[[ Exercise data open ]]
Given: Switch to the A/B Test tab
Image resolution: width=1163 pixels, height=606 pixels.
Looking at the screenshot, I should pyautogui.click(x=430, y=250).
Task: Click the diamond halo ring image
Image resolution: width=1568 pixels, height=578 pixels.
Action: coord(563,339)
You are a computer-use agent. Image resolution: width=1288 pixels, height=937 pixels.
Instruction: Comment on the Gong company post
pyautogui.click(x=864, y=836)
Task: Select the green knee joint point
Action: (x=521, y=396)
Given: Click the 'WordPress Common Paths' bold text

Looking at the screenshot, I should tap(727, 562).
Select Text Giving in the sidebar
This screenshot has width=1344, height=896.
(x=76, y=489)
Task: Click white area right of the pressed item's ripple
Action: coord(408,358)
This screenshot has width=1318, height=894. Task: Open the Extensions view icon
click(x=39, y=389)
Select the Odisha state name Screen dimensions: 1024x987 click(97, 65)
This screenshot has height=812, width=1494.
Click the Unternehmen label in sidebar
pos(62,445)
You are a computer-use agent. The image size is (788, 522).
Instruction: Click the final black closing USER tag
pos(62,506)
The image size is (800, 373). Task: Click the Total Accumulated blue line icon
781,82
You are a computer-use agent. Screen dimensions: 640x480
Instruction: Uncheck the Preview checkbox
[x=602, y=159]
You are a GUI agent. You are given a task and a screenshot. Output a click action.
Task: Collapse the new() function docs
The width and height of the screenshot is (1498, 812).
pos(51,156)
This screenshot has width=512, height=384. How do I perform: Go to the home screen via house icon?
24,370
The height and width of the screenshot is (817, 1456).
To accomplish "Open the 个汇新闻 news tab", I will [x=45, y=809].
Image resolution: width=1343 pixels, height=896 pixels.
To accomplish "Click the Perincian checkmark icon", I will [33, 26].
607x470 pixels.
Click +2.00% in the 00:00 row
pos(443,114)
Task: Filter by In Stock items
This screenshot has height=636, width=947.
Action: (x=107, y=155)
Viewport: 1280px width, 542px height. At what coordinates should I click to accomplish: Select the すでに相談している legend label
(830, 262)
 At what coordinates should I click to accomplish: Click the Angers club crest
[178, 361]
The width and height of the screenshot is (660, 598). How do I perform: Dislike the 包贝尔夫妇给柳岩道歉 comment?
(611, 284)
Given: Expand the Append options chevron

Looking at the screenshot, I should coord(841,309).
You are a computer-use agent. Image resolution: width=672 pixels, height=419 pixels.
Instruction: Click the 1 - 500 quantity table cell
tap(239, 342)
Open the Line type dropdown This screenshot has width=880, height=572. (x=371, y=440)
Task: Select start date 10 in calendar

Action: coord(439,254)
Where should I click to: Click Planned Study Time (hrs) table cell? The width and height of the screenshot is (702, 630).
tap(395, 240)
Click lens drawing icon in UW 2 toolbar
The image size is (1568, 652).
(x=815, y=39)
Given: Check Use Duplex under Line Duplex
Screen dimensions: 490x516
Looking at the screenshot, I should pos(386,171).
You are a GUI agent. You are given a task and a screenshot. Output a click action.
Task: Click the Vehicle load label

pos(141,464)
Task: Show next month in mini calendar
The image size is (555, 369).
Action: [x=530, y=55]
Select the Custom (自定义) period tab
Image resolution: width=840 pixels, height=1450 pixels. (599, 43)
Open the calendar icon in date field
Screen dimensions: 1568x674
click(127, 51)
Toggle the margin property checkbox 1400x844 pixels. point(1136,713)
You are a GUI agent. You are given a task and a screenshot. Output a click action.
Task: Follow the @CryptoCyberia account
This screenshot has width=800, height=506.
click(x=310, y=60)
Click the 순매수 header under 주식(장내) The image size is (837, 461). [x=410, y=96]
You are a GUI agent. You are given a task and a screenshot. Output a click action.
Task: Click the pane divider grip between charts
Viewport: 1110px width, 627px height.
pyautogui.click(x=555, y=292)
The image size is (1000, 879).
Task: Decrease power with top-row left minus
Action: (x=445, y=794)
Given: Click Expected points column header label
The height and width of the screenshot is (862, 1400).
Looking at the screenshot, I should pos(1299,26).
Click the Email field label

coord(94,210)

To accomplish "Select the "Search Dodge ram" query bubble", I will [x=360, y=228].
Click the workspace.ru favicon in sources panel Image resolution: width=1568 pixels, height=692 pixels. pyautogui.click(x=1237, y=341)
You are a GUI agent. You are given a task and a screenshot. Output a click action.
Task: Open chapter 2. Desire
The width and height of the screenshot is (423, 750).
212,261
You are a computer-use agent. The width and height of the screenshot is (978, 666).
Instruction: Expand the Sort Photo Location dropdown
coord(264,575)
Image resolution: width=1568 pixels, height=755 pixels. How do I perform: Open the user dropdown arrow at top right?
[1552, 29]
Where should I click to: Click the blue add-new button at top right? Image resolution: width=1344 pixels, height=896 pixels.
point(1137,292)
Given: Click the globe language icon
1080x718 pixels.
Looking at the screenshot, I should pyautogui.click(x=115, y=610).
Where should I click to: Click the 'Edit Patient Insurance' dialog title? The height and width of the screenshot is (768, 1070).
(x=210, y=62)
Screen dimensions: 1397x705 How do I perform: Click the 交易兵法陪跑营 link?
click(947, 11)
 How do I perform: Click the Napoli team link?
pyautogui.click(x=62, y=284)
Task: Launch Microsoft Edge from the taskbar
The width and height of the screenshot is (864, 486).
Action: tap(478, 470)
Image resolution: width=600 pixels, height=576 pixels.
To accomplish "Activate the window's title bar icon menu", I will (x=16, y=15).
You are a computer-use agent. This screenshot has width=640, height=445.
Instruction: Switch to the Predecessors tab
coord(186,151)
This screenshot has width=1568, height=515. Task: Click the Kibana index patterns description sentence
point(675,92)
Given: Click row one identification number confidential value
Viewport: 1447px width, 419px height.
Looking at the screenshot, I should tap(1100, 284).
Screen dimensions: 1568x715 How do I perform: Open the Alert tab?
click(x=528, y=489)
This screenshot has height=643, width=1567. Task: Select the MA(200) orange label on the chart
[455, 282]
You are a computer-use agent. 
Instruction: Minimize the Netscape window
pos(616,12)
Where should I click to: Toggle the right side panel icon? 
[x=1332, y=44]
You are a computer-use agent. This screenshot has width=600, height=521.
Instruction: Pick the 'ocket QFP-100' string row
[[ Exercise data closed ]]
*What you should do*
Please write the entries out again exactly as they stand.

*Expected answer*
Given: Switch to the A/B Test tab
Image resolution: width=1163 pixels, height=606 pixels.
Looking at the screenshot, I should pyautogui.click(x=430, y=250).
Task: Click the diamond halo ring image
Image resolution: width=1568 pixels, height=578 pixels.
Action: coord(563,339)
You are a computer-use agent. Image resolution: width=1288 pixels, height=937 pixels.
Instruction: Comment on the Gong company post
pyautogui.click(x=864, y=836)
Task: Select the green knee joint point
Action: (x=521, y=396)
Given: Click the 'WordPress Common Paths' bold text

Looking at the screenshot, I should tap(727, 562).
Select Text Giving in the sidebar
This screenshot has width=1344, height=896.
(x=76, y=489)
Task: Click white area right of the pressed item's ripple
Action: coord(408,358)
This screenshot has width=1318, height=894. Task: Open the Extensions view icon
click(x=39, y=389)
Select the Odisha state name Screen dimensions: 1024x987 click(97, 65)
This screenshot has height=812, width=1494.
Click the Unternehmen label in sidebar
pos(62,445)
You are a computer-use agent. The image size is (788, 522).
Instruction: Click the final black closing USER tag
pos(62,506)
The image size is (800, 373). Task: Click the Total Accumulated blue line icon
781,82
You are a computer-use agent. Screen dimensions: 640x480
Instruction: Uncheck the Preview checkbox
[x=602, y=159]
You are a GUI agent. You are given a task and a screenshot. Output a click action.
Task: Collapse the new() function docs
The width and height of the screenshot is (1498, 812).
pos(51,156)
This screenshot has width=512, height=384. How do I perform: Go to the home screen via house icon?
24,370
The height and width of the screenshot is (817, 1456).
To accomplish "Open the 个汇新闻 news tab", I will [x=45, y=809].
Image resolution: width=1343 pixels, height=896 pixels.
To accomplish "Click the Perincian checkmark icon", I will [33, 26].
607x470 pixels.
Click +2.00% in the 00:00 row
pos(443,114)
Task: Filter by In Stock items
This screenshot has height=636, width=947.
Action: (x=107, y=155)
Viewport: 1280px width, 542px height. At what coordinates should I click to accomplish: Select the すでに相談している legend label
(830, 262)
 At what coordinates should I click to accomplish: Click the Angers club crest
[178, 361]
The width and height of the screenshot is (660, 598). How do I perform: Dislike the 包贝尔夫妇给柳岩道歉 comment?
(611, 284)
Given: Expand the Append options chevron

Looking at the screenshot, I should coord(841,309).
You are a computer-use agent. Image resolution: width=672 pixels, height=419 pixels.
Instruction: Click the 1 - 500 quantity table cell
tap(239, 342)
Open the Line type dropdown This screenshot has width=880, height=572. (x=371, y=440)
Task: Select start date 10 in calendar

Action: coord(439,254)
Where should I click to: Click Planned Study Time (hrs) table cell? The width and height of the screenshot is (702, 630).
tap(395, 240)
Click lens drawing icon in UW 2 toolbar
The image size is (1568, 652).
(x=815, y=39)
Given: Check Use Duplex under Line Duplex
Screen dimensions: 490x516
Looking at the screenshot, I should pos(386,171).
You are a GUI agent. You are given a task and a screenshot. Output a click action.
Task: Click the Vehicle load label

pos(141,464)
Task: Show next month in mini calendar
The image size is (555, 369).
Action: [x=530, y=55]
Select the Custom (自定义) period tab
Image resolution: width=840 pixels, height=1450 pixels. (599, 43)
Open the calendar icon in date field
Screen dimensions: 1568x674
click(127, 51)
Toggle the margin property checkbox 1400x844 pixels. point(1136,713)
You are a GUI agent. You are given a task and a screenshot. Output a click action.
Task: Follow the @CryptoCyberia account
This screenshot has width=800, height=506.
click(x=310, y=60)
Click the 순매수 header under 주식(장내) The image size is (837, 461). [x=410, y=96]
You are a GUI agent. You are given a task and a screenshot. Output a click action.
Task: Click the pane divider grip between charts
Viewport: 1110px width, 627px height.
pyautogui.click(x=555, y=292)
The image size is (1000, 879).
Task: Decrease power with top-row left minus
Action: (x=445, y=794)
Given: Click Expected points column header label
The height and width of the screenshot is (862, 1400).
Looking at the screenshot, I should pos(1299,26).
Click the Email field label

coord(94,210)

To accomplish "Select the "Search Dodge ram" query bubble", I will [x=360, y=228].
Click the workspace.ru favicon in sources panel Image resolution: width=1568 pixels, height=692 pixels. pyautogui.click(x=1237, y=341)
You are a GUI agent. You are given a task and a screenshot. Output a click action.
Task: Open chapter 2. Desire
The width and height of the screenshot is (423, 750).
212,261
You are a computer-use agent. The width and height of the screenshot is (978, 666).
Instruction: Expand the Sort Photo Location dropdown
coord(264,575)
Image resolution: width=1568 pixels, height=755 pixels. How do I perform: Open the user dropdown arrow at top right?
[1552, 29]
Where should I click to: Click the blue add-new button at top right? Image resolution: width=1344 pixels, height=896 pixels.
point(1137,292)
Given: Click the globe language icon
1080x718 pixels.
Looking at the screenshot, I should pyautogui.click(x=115, y=610).
Where should I click to: Click the 'Edit Patient Insurance' dialog title? The height and width of the screenshot is (768, 1070).
(x=210, y=62)
Screen dimensions: 1397x705 How do I perform: Click the 交易兵法陪跑营 link?
click(947, 11)
 How do I perform: Click the Napoli team link?
pyautogui.click(x=62, y=284)
Task: Launch Microsoft Edge from the taskbar
The width and height of the screenshot is (864, 486).
Action: tap(478, 470)
Image resolution: width=600 pixels, height=576 pixels.
To accomplish "Activate the window's title bar icon menu", I will (x=16, y=15).
You are a computer-use agent. This screenshot has width=640, height=445.
Instruction: Switch to the Predecessors tab
coord(186,151)
This screenshot has width=1568, height=515. Task: Click the Kibana index patterns description sentence
point(675,92)
Given: Click row one identification number confidential value
Viewport: 1447px width, 419px height.
Looking at the screenshot, I should tap(1100, 284).
Screen dimensions: 1568x715 How do I perform: Open the Alert tab?
click(x=528, y=489)
This screenshot has height=643, width=1567. Task: Select the MA(200) orange label on the chart
[455, 282]
You are a computer-use agent. 
Instruction: Minimize the Netscape window
pos(616,12)
Where should I click to: Toggle the right side panel icon? 
[x=1332, y=44]
You are a computer-use agent. This screenshot has width=600, height=521.
Instruction: Pick the 'ocket QFP-100' string row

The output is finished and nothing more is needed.